Tra gli obblighi introdotti dalla riforma figura la necessità di comunicare ai candidati la retribuzione prevista per la posizione offerta o la relativa fascia salariale. Contestualmente viene vietato ai datori di lavoro richiedere informazioni sugli stipendi percepiti in precedenti rapporti di lavoro.
L’obiettivo perseguito dal legislatore europeo è evitare che eventuali disparità salariali pregresse continuino a riflettersi nel percorso professionale dei lavoratori e favorire una maggiore equità nelle trattative economiche.
Nuovi diritti informativi per i lavoratori
La normativa rafforza anche il diritto dei dipendenti ad accedere alle informazioni retributive.
I lavoratori potranno richiedere dati sui livelli salariali medi delle categorie professionali comparabili, nel rispetto delle disposizioni in materia di privacy e protezione dei dati personali.
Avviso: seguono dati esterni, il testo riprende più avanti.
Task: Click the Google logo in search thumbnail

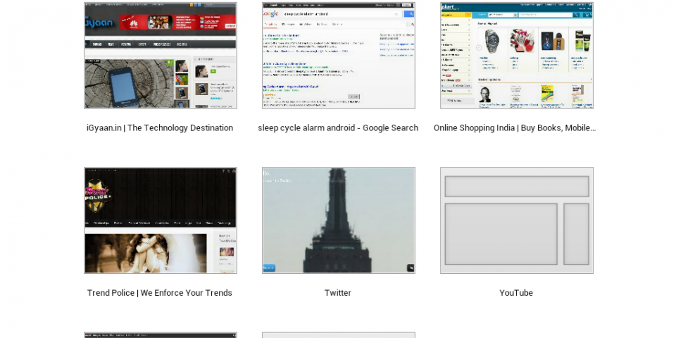Action: pyautogui.click(x=271, y=13)
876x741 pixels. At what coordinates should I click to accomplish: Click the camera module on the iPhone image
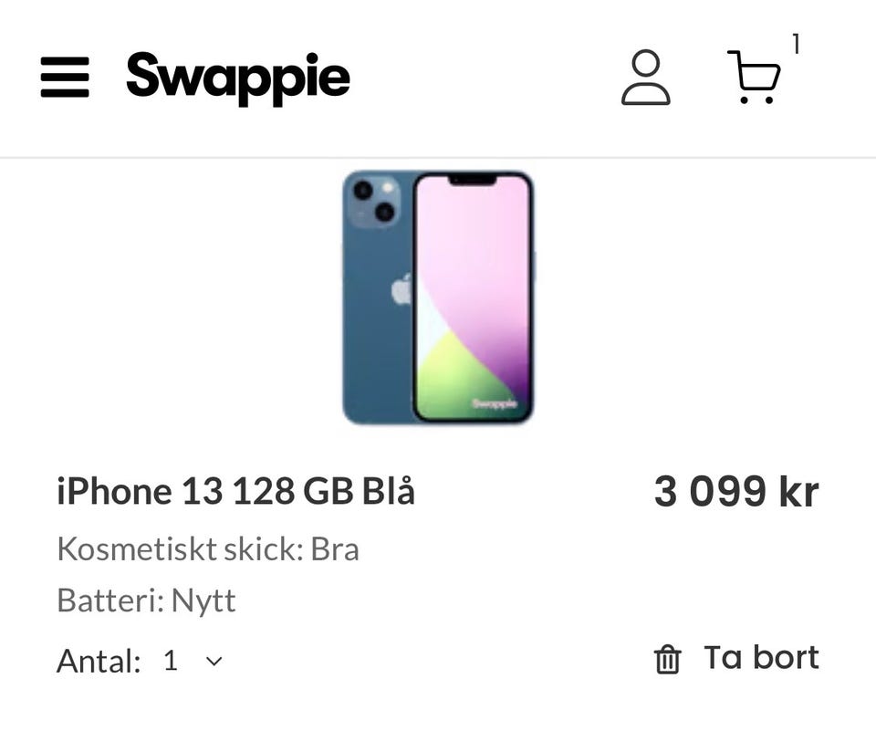pyautogui.click(x=374, y=201)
Si tratta di uno degli strumenti più innovativi introdotti dalla direttiva europea, finalizzato a rendere maggiormente verificabile l’eventuale presenza di differenze retributive non giustificate tra uomini e donne che svolgono lo stesso lavoro o un lavoro di pari valore.
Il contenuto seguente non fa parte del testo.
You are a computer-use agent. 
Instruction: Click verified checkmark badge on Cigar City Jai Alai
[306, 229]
Obblighi di rendicontazione per le grandi imprese
La parte più rilevante della riforma interesserà le aziende con almeno 100 dipendenti, che saranno chiamate a effettuare specifiche attività di monitoraggio e rendicontazione.
Le nuove disposizioni prevedono infatti la comunicazione periodica dei dati relativi ai divari salariali e, in determinate circostanze, l’attivazione di procedure di valutazione congiunta delle retribuzioni.
L’introduzione di questi strumenti punta a rendere più efficace il controllo delle politiche retributive aziendali e ad accelerare il processo di riduzione del gender pay gap.
Le ricadute operative per consulenti e uffici HR
Per consulenti del lavoro, professionisti delle risorse umane e imprese si apre una fase di revisione delle procedure interne.
Sarà necessario verificare la conformità dei processi di selezione, aggiornare le informative rivolte ai candidati, predisporre procedure per la gestione delle richieste informative dei lavoratori e, per le aziende interessate dagli obblighi di reporting, organizzare sistemi di raccolta e analisi dei dati retributivi.
La riforma rappresenta un passaggio significativo verso una maggiore trasparenza salariale e richiederà un ruolo sempre più centrale delle funzioni HR e della consulenza del lavoro nell’accompagnare le imprese verso il rispetto delle nuove disposizioni europee.